(DOCUMENT TEXT begins)
Essential arginine residue of the F_o-a subunit in F_oF₁-ATP synthase has a role to prevent the proton shortcut without c-ring rotation in the F_o proton channel

In F_oF₁ (F_oF₁-ATP synthase), proton translocation through F_o drives rotation of the oligomer ring of F_o-c subunits (c-ring) relative to F_o-a. Previous reports have indicated that a conserved arginine residue in F_o-a plays a critical role in the proton transfer at the F_o-a/c-ring interface. Indeed, we show in the present study that thermophilic F_oF₁s with substitution of this arginine (aR169) to other residues cannot catalyse proton-coupled reactions. However, mutants with substitution of this arginine residue by a small (glycine, alanine, valine) or acidic (glutamate) residue mediate the passive proton translocation. This translocation requires an essential carboxy group of F_o-c (cE56) since the second mutation (cE56Q) blocks the translocation. Rotation of the c-ring is not necessary because the same arginine mutants of the ‘rotation-impossible’ (c₁₀-a)F_oF₁, in which the c-ring and F_o-a are fused to a single polypeptide, also exhibits the passive proton translocation. The mutant (aR169G/Q217R), in which the arginine residue is transferred to putatively the same topological position in the F_o-a structure, can block the passive proton translocation. Thus the conserved arginine residue in F_o-a ensures proton-coupled c-ring rotation by preventing a futile proton shortcut.
(DOCUMENT TEXT ends)
REQUIRED ACTION: According to the text on the arginine residue in F_o-a, which substitutions of aR169 allow passive proton translocation?
(RAW DATA begins)
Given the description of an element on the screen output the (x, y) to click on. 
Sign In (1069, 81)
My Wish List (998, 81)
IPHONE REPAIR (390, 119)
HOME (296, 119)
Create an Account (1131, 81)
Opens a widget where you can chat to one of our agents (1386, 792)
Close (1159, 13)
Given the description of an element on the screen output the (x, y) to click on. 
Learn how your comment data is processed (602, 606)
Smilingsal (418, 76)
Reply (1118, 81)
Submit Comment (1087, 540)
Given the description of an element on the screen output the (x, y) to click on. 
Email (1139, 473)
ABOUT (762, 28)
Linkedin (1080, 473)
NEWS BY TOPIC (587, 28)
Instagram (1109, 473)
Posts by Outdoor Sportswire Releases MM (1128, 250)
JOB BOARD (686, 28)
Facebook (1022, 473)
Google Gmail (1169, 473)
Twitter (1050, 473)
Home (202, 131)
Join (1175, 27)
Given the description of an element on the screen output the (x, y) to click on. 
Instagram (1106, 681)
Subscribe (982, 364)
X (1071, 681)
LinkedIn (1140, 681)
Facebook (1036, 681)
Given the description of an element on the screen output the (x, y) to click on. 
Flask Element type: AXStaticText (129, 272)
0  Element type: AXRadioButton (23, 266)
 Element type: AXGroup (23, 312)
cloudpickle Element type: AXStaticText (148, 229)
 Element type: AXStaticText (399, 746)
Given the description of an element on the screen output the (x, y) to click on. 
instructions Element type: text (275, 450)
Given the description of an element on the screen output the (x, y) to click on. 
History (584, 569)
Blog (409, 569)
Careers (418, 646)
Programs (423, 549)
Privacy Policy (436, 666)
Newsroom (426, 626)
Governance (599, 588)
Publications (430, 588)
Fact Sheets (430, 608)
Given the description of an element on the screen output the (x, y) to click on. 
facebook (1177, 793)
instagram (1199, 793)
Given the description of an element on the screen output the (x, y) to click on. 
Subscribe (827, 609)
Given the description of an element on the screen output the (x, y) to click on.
(RAW DATA ends)
YOUR RESPONSE: Glycine, alanine, valine, and glutamate.